• Brief: Reproduce the items below word for word, from the very first line down through the line containing "tap(1220, 264)", with both ends included. Leave the pictures out of your answer.

################

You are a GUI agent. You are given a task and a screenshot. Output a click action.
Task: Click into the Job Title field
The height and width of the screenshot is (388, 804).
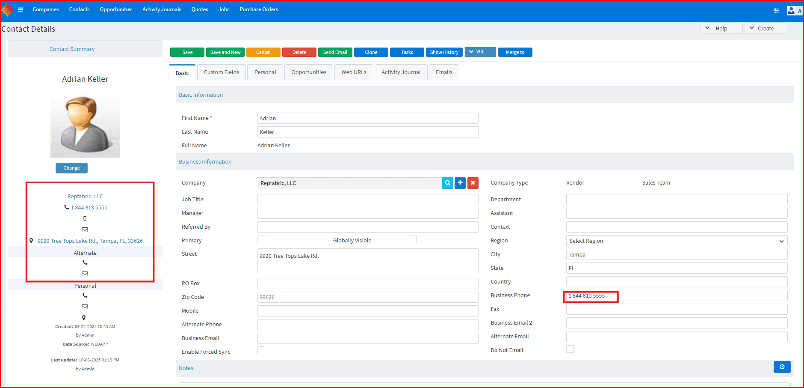368,200
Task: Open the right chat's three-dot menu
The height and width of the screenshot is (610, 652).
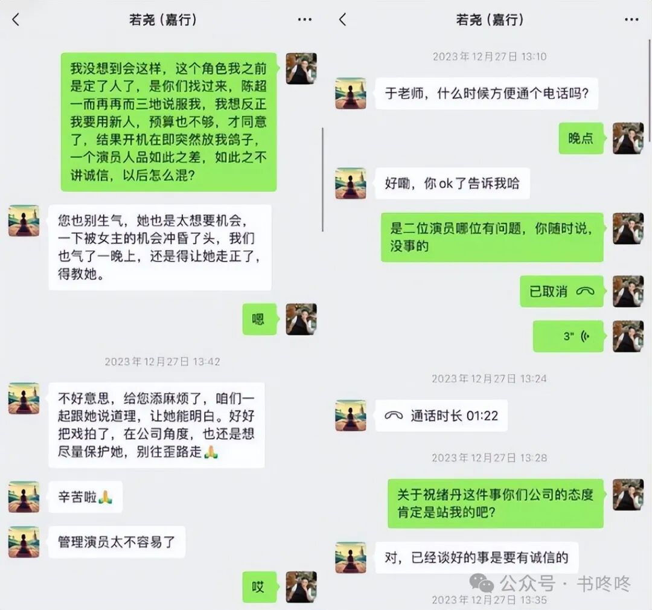Action: pyautogui.click(x=631, y=19)
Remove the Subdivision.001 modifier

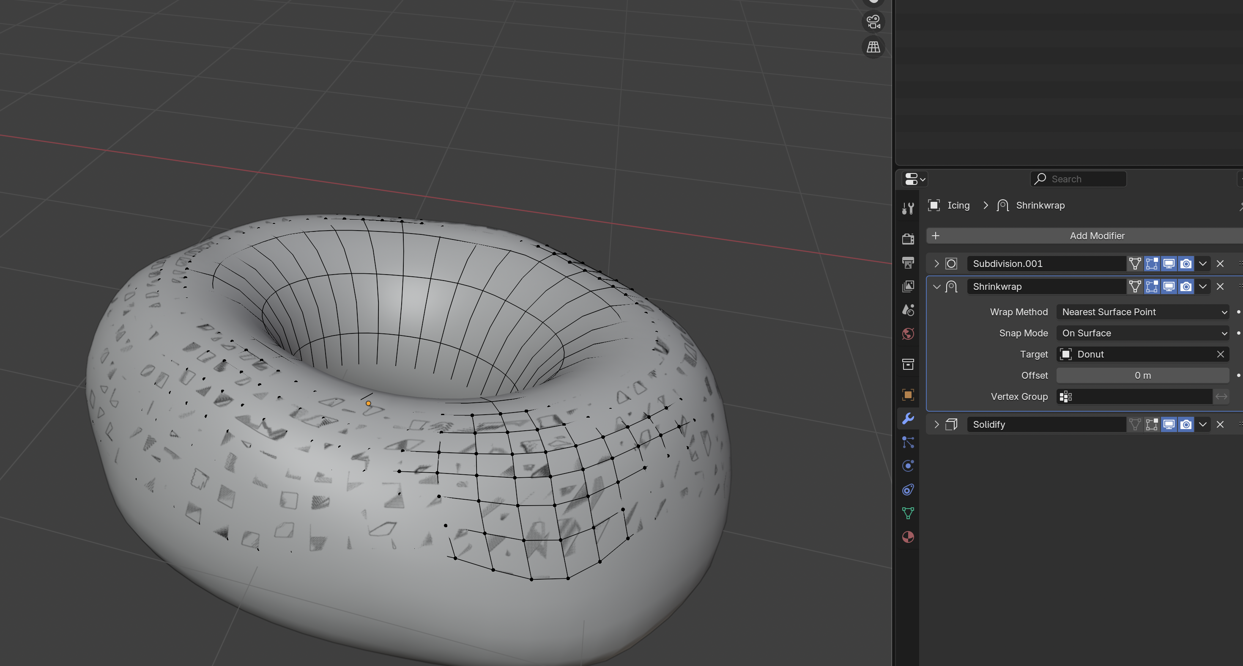tap(1220, 264)
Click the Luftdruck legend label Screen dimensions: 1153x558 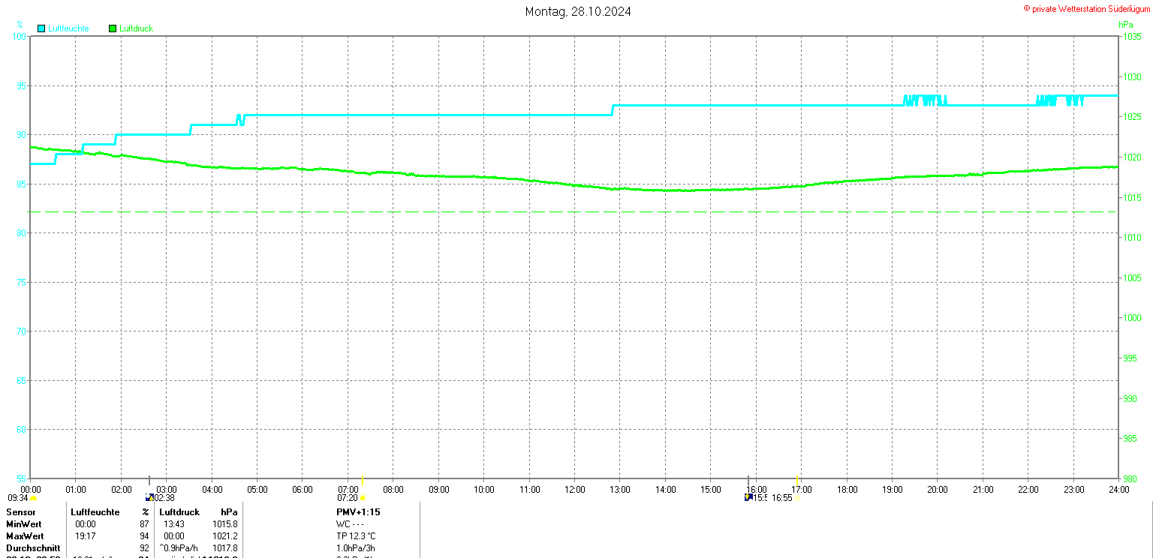[x=136, y=29]
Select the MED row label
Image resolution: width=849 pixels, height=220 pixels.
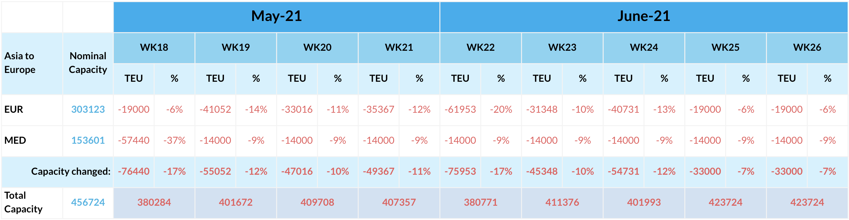coord(15,140)
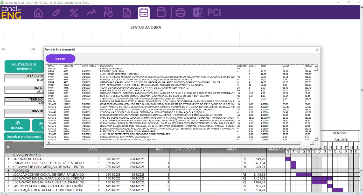Viewport: 363px width, 195px height.
Task: Click the clipboard icon in the toolbar
Action: click(161, 12)
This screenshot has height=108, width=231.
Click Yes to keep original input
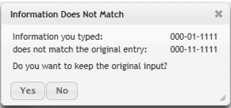point(28,91)
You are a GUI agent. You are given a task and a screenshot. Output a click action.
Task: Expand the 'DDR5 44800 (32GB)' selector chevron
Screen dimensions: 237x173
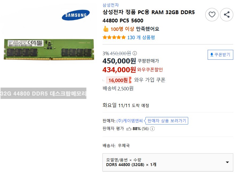pyautogui.click(x=227, y=162)
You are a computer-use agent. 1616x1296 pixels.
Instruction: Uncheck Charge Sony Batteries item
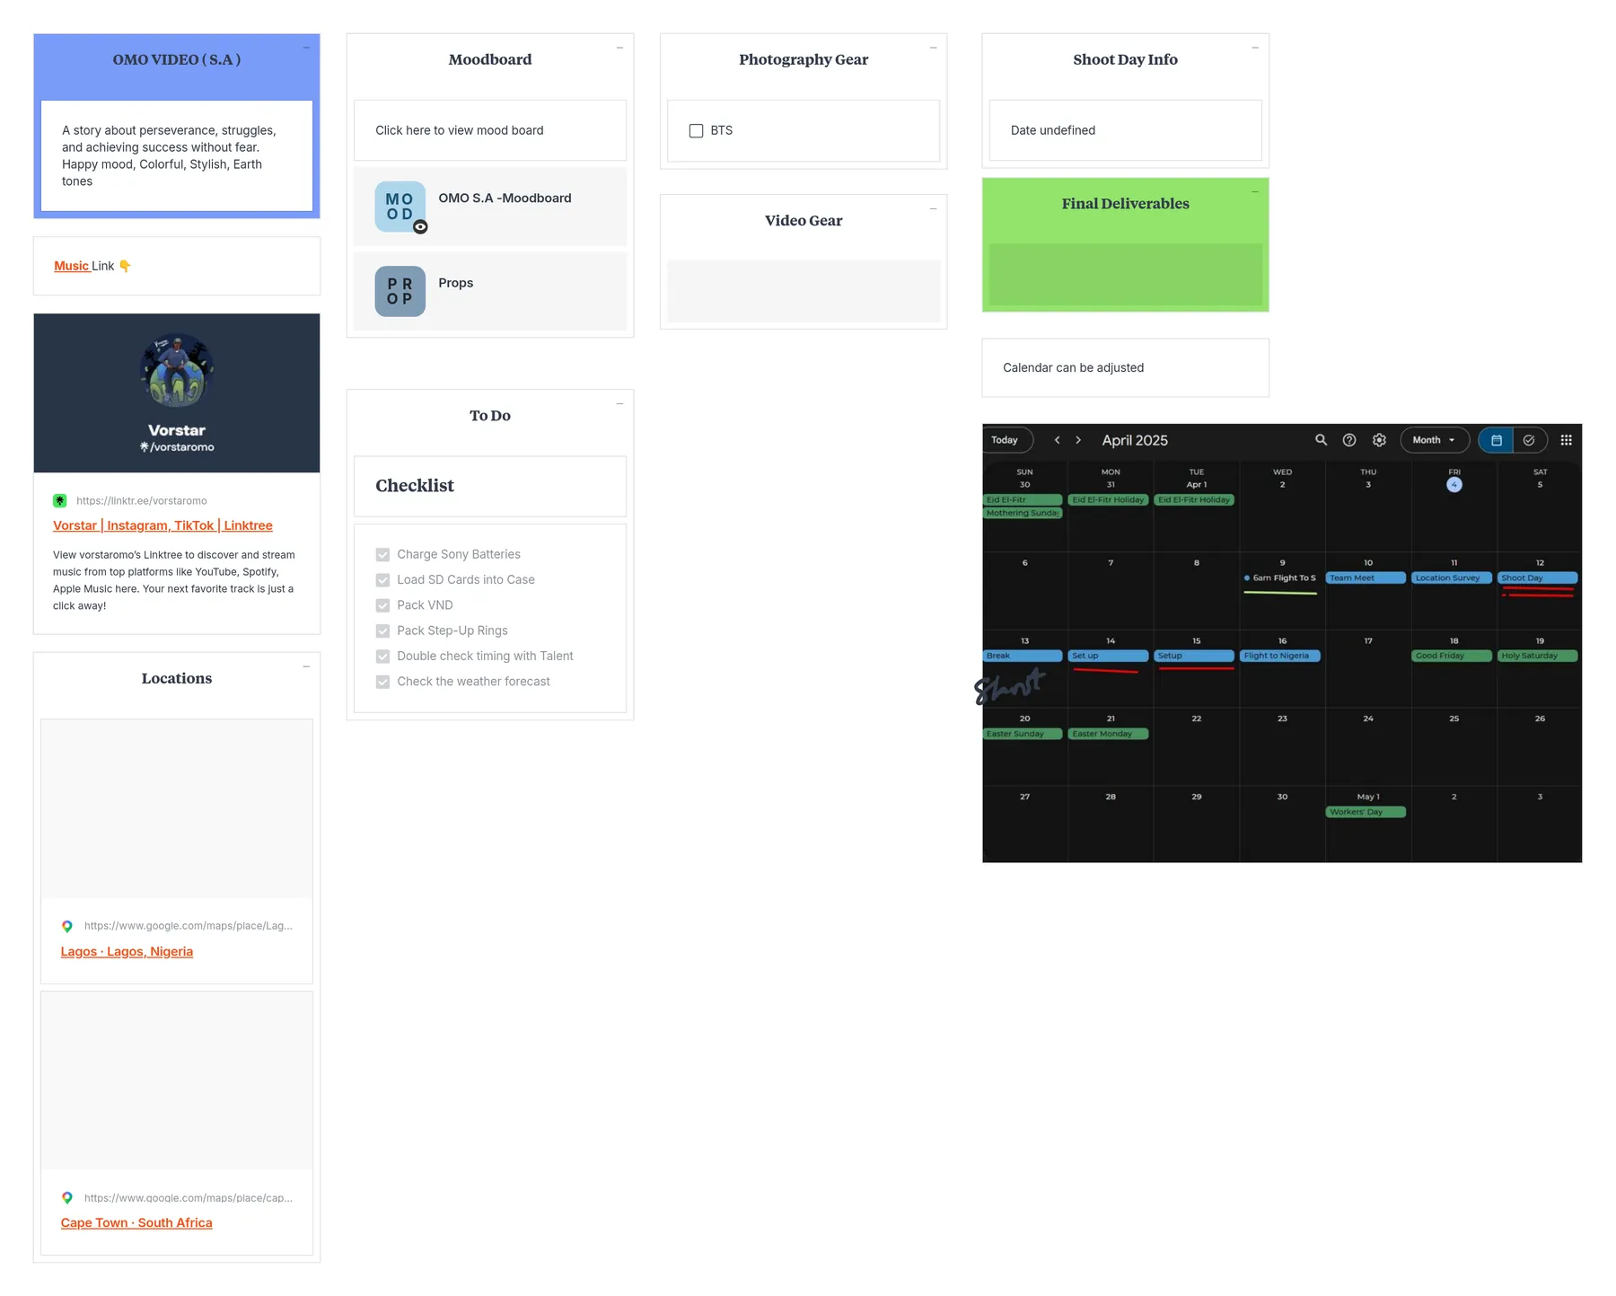coord(382,555)
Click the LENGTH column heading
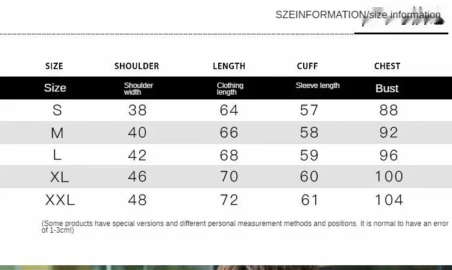This screenshot has width=452, height=270. 229,66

################

• The completed task:
You are a GUI agent. You are given a task and a screenshot. Output a click action.
Task: Click into the Job Title field
The height and width of the screenshot is (388, 804).
368,200
Task: Open the right chat's three-dot menu
The height and width of the screenshot is (610, 652).
Action: pyautogui.click(x=631, y=19)
Remove the Subdivision.001 modifier

tap(1220, 264)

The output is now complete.